Matt Keith, the spokesperson for the Kansas Board of Regents, said that, since it is a board policy, it would require a vote of the Regents to amend it.
“The Board is meeting next week, so KU could officially present this request to the Regents then,” Keith wrote in an email to the Journal-World. “If KU brings the request, the Board would likely be prepared to discuss it during the meeting.”
KU spokesperson Erinn Barcomb-Peterson said the university planned to ask for the extension at the Wednesday meeting next week.
Keith did not immediately respond to a follow-up request asking if the board would be likely to act on the request, as well as discuss it. The next Kansas Board of Regents meeting is the only scheduled Regents meeting prior to the current 45-day deadline for the policy. The Regents’ March meeting is scheduled for March 17.

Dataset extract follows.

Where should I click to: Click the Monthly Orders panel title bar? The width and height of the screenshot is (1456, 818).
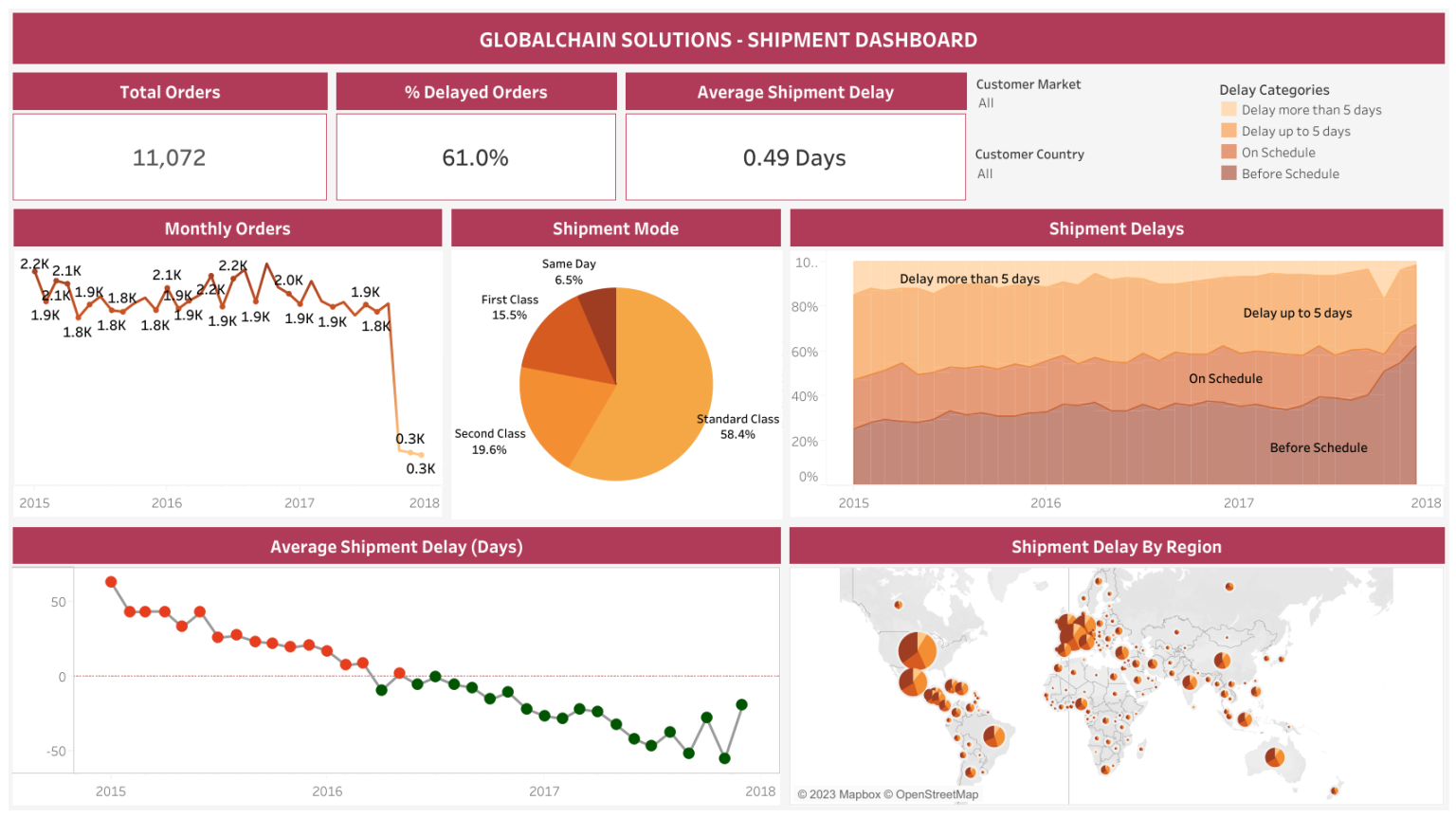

When asked what KU’s plans would be if the Regents voted not to extend the deadline, Barcomb-Peterson told the Journal-World to reach out about that question again following Wednesday’s meeting.
As the Journal-World has reported, over 1,000 KU faculty and staff members have signed a statement protesting the policy. Additionally, over 7,000 students, alumni, donors, supporters and colleagues in the field of higher education have signed a solidarity statement also stating their objection to the policy.